▸ BRANO DI TESTO:
◆ ◆ ◆

Sezione italiana del movimento internazionale “We Are Church” per la riforma della Chiesa cattolica

Seminario Cei-Preti Operai: un evento “storico” che deve guardare al futuro

Il 19 giugno si è svolto a Bologna il “I Seminario nazionale dei preti operai in Italia”, convocato
dallUfficio nazionale per i problemi sociali e il lavoro della Conferenza episcopale italiana e dal
presidente della Cei, card. Matteo Zuppi. Si è trattato di un evento “storico”, perché, se è vero che
dal 1969 i preti operai italiani hanno tenuto una quarantina di propri convegni, l’ultimo incontro
ufficiale tra loro e la Cei risaliva al 1985, quando, dopo il Convegno ecclesiale di Loreto su
“Riconciliazione cristiana e comunità degli uomini”, la Commissione episcopale per i problemi
sociali e del lavoro decise di chiudere il dialogo.
Non si è trattato, inoltre, di un incontro formale: il card. Zuppi, infatti, ha ringraziato i preti operai
“per il vostro servizio e la vostra testimonianza”, riconoscendo come “il fatto che la vostra vita sia
trascorsa in luoghi di lavoro e non tra curie, sacrestie e uffici parrocchiali, ha aiutato questi a
misurarsi con il mondo del lavoro”, e per aver “creduto in quel modello di servizio alla Chiesa e vi
siete dedicati con tutto voi stessi. Ci avete insegnato che nella Chiesa ci si può stare sia da preti che
da operai, senza congiunzioni e forzature di sorta” e che “in nome del Vangelo andava abbattuto il
muro che abbiamo costruito con la modernità. La vostra incarnazione nella vita ordinaria del mondo
del lavoro ha richiamato la Chiesa alla conversione: si tratta di mettere da parte qualsiasi uso civile
strumentale della religione e di congedare una fede ridotta a paganesimo attraverso il devozionismo
o pratiche intimistiche”.

◆ ◆ ◆

▸ DATI FORNITI:
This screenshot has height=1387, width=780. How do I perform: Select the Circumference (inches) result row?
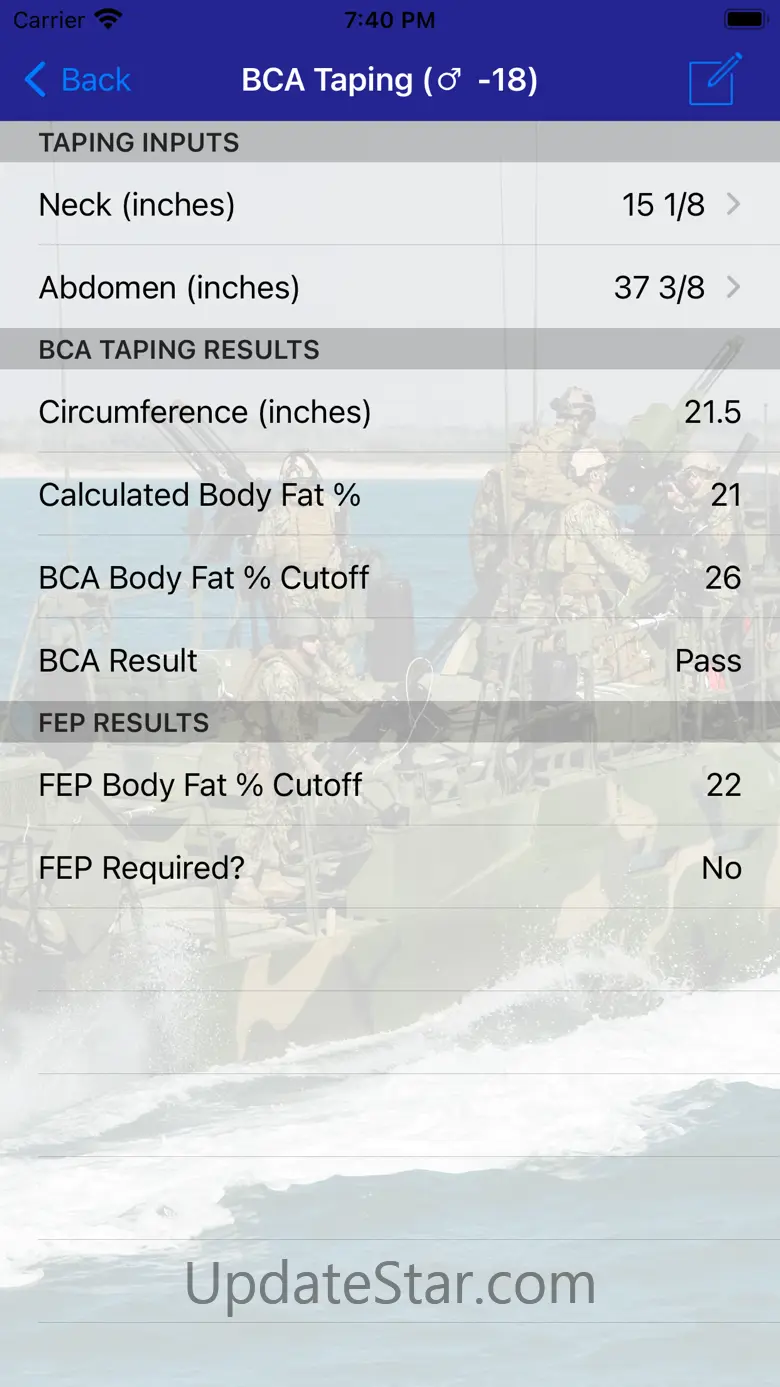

◆ ◆ ◆

▸ COMPITI DA SVOLGERE:
1. Ricopia tutto il brano sul seminario dei preti operai, da "Il 19 giugno" giù fino a "chiudere il dialogo.".
2. Prosegui il testo sul seminario dei preti operai a Bologna, ripartendo subito dopo la sua ultima frase.
Le righe di dati non hanno alcun ruolo in questo lavoro.

▸ RISPOSTE AI COMPITI:
1.
Il 19 giugno si è svolto a Bologna il “I Seminario nazionale dei preti operai in Italia”, convocato
dallUfficio nazionale per i problemi sociali e il lavoro della Conferenza episcopale italiana e dal
presidente della Cei, card. Matteo Zuppi. Si è trattato di un evento “storico”, perché, se è vero che
dal 1969 i preti operai italiani hanno tenuto una quarantina di propri convegni, l’ultimo incontro
ufficiale tra loro e la Cei risaliva al 1985, quando, dopo il Convegno ecclesiale di Loreto su
“Riconciliazione cristiana e comunità degli uomini”, la Commissione episcopale per i problemi
sociali e del lavoro decise di chiudere il dialogo.

2.
Il presidente della Cei ha anche sottolineato come “la libertà di muovervi nel dialogo con il mondo
operaio, talvolta anticlericale o considerato lontano, vi ha permesso di essere stimati per la
concretezza dell’impegno sindacale o lavorativo. Avete anticipato la «Chiesa in uscita» tanto
invocata da papa Francesco, in una conversione radicale del modello clericale che è duro a morire.
Avete sognato una Chiesa che non fosse separata dalla vita dell’uomo, ma che ne percorresse le
strade; una Chiesa non sicura delle proprie ricchezze e risorse per imparare l’essenziale; una Chiesa
che non avesse la risposta pronta a tutto per capire che la verità doveva conoscere il travaglio del
dialogo; una Chiesa libera dal potere per sperimentare la potenza della grazia di Dio nella povertà
umana”.
Parallelamente ha ammesso che, nonostante il Decreto conciliare Presbyterorum ordinis n.8
prevedesse la possibilità di esercitare “un mestiere manuale, condividendo la condizione operaia”,
chi ha compiuto questa scelta è stato spesso oggetto di “incomprensioni, pregiudizi e indifferenze”
da parte dell’istituzione ecclesiastica, quando addirittura non “c’è stato anche l’ostacolare questa
vocazione”.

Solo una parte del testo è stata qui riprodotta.